EXERCISE OBJECTIVE: Reproduce the data from the line containing "This screenshot has width=658, height=1236." through the line containing "pos(592,960)", both included, updating "chevron arrow" to "caret icon" and leaving everything else as it is. Give only those lines.

** start of TASK INPUTS **

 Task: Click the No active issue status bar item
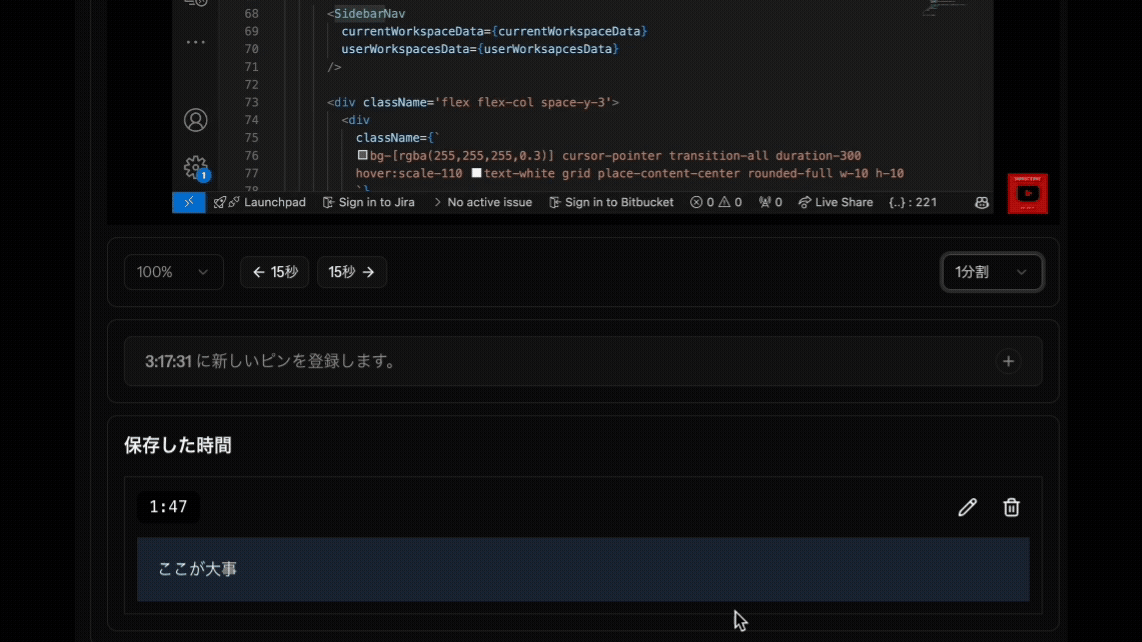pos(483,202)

** end of TASK INPUTS **
** start of TASK INPUTS **

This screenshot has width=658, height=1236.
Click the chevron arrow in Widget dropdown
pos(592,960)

** end of TASK INPUTS **
** start of TASK INPUTS **

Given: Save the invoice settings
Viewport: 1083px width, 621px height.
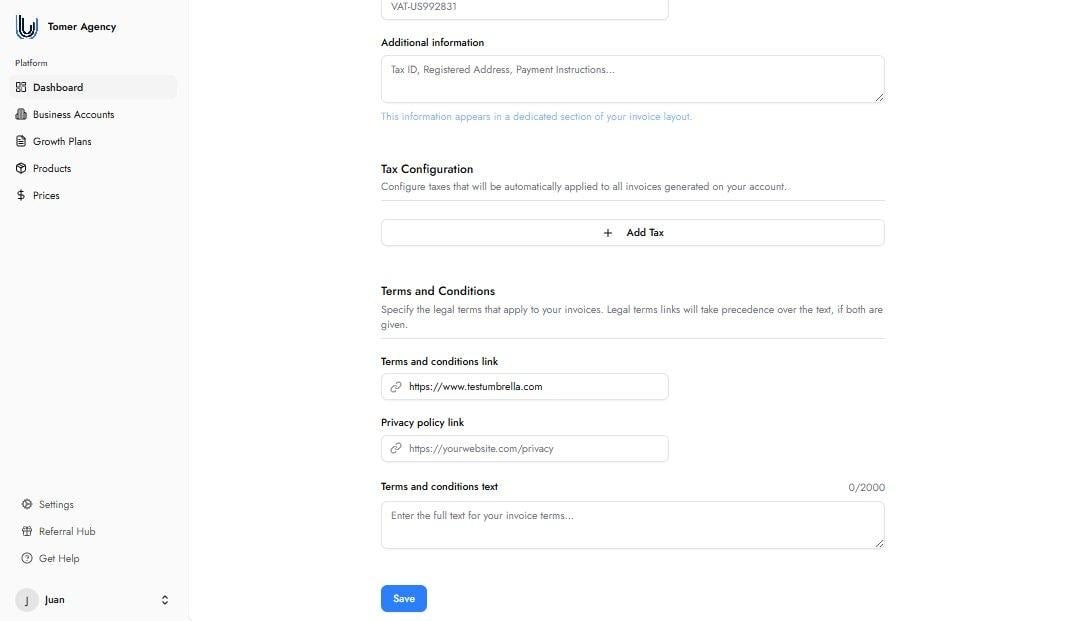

** end of TASK INPUTS **

EXERCISE ANSWER:
This screenshot has width=658, height=1236.
Click the caret icon in Widget dropdown
pos(592,960)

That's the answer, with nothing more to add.